Au final, je ne pourrais pas vous dire que ce recueil de nouvelles soit indispensable. Il y a vraiment à boire et à manger et l'on passe du meilleur au pire. Du même auteur, préférez "Danse macabre" qui reste son meilleur dans le genre compilation de nouvelles ou sinon dirigez -vous vers Clive Barker qui me paraît plus mature et finaud.

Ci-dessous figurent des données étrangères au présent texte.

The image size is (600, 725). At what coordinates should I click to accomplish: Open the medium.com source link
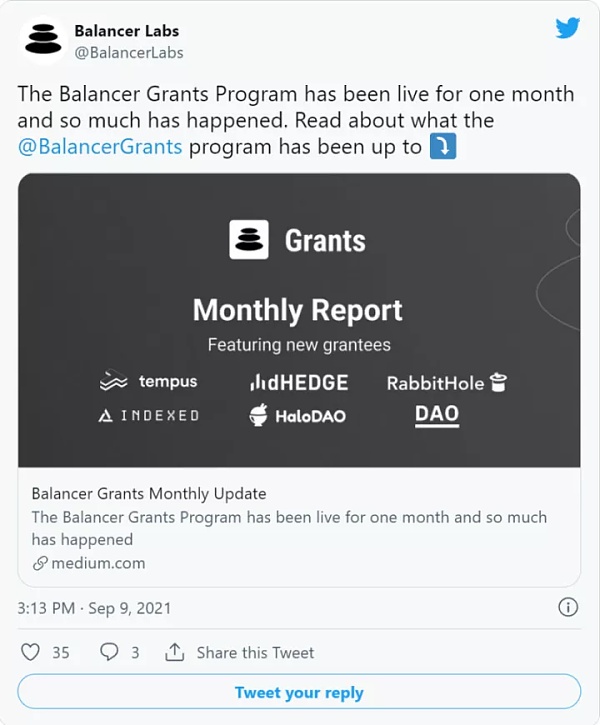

Reste que King est un raconteur d'histoires doué à l'écriture très accessible (idéal à lire en période estivale) même si au détour de certaines lignes je ne peux que penser que derrière l'écrivain se trouve un esprit quelque peu passéiste et un auteur en panne d'idée qui se répète d'une nouvelle à l'autre (au moins cinq de ces personnages arrêtent de fumer, schémas de pensée identiques...). À vous de voir si vous tentez ou non cette lecture, je sais je ne vous aide pas trop sur ce coup là!